On 2017年09月10日 07:50, Rohan Kadekodi wrote:
Hello,
I was trying to understand how file renames are handled in Btrfs. I
read the code documentation, but had a problem understanding a few
things.
During a file rename, btrfs_commit_transaction() is called which is
because Btrfs has to commit the whole FS before storing the
information related to the new renamed file. It has to commit the FS
because a rename first does an unlink, which is not recorded in the
btrfs_rename() transaction and so is not logged in the log tree. Is my
understanding correct? If yes, my questions are as follows:
Not familiar with rename kernel code, so not much help for rename opeartion.
1. What does committing the whole FS mean?
Committing the whole fs means a lot of things, but generally speaking,
it makes that the on-disk data is inconsistent with each other.
For obvious part, it writes modified fs/subvolume trees to disk (with
handling of tree operations so no half modified trees).
Also other trees like extent tree (very hot since every CoW will update
it, and the most complicated one), csum tree if modified.
After transaction is committed, the on-disk btrfs will represent the
states when commit trans is called, and every tree should match each other.
Despite of this, after a transaction is committed, generation of the fs
get increased and modified tree blocks will have the same generation number.
Blktrace shows that there
are 2 256KB writes, which are essentially writes to the data of
the root directory of the file system (which I found out through
btrfs-debug-tree).
I'd say you didn't check btrfs-debug-tree output carefully enough.
I strongly recommend to do vimdiff to get what tree is modified.
At least the following trees are modified:
1) fs/subvolume tree
Rename modified the DIR_INDEX/DIR_ITEM/INODE_REF at least, and
updated inode time.
So fs/subvolume tree must be CoWed.
2) extent tree
CoW of above metadata operation will definitely cause extent
allocation and freeing, extent tree will also get updated.
3) root tree
Both extent tree and fs/subvolume tree modified, their root bytenr
needs to be updated and root tree must be updated.
And finally superblocks.
I just verified the behavior with empty btrfs created on a 1G file, only
one file to do the rename.
In that case (with 4K sectorsize and 16K nodesize), the total IO should
be (3 * 16K) * 2 + 4K * 2 = 104K.
"3" = number of tree blocks get modified
"16K" = nodesize
1st "*2" = DUP profile for metadata
"4K" = superblock size
2nd "*2" = 2 superblocks for 1G fs.
If your extent/root/fs trees have higher level, then more tree blocks
needs to be updated.
And if your fs is very large, you may have 3 superblocks.

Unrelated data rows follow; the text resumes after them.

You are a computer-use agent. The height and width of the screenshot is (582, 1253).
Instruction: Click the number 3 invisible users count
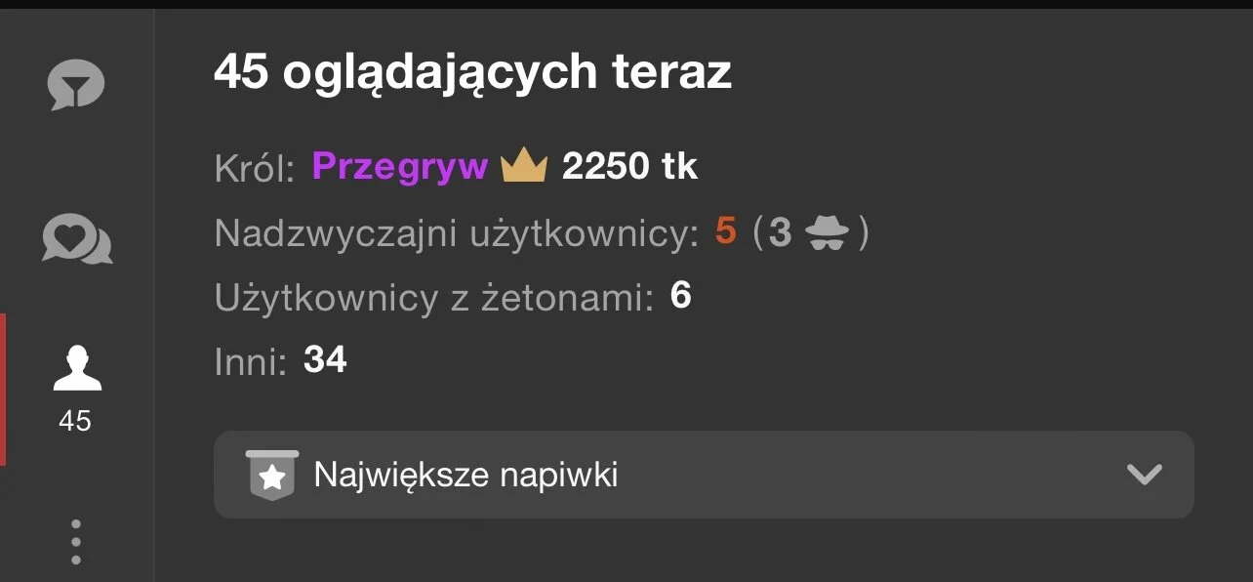coord(779,233)
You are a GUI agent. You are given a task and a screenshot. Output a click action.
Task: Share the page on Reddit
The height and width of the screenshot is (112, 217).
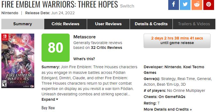point(197,5)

Is this equivalent to doing a shell sync, as the
same block groups are written during a shell sync too?
For shell "sync" the difference is that, "sync" will write all dirty
data pages to disk, and then commit transaction.

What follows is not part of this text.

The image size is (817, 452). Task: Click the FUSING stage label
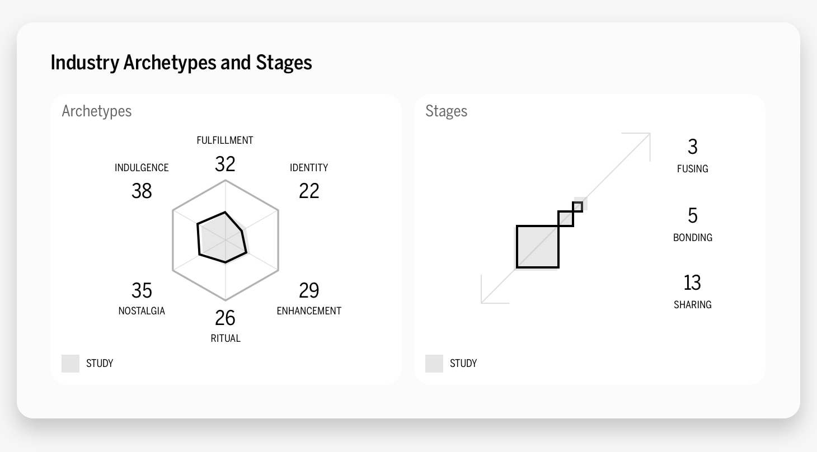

While only calling btrfs_commit_transacation() doesn't trigger dirty
page writeback.
So there is a difference.
And furthermore, if there is nothing to modified at all, sync will just
skip the fs, so btrfs_commit_transaction() is not ensured if you call
"sync".
Also, does it
imply that all the metadata held by the log tree is now checkpointed
to the respective trees?
Log tree part is a little tricky, as the log tree is not really a
journal for btrfs.
Btrfs uses CoW for metadata so in theory (and in fact) btrfs doesn't
need any journal.
Log tree is mainly used for enhancing btrfs fsync performance.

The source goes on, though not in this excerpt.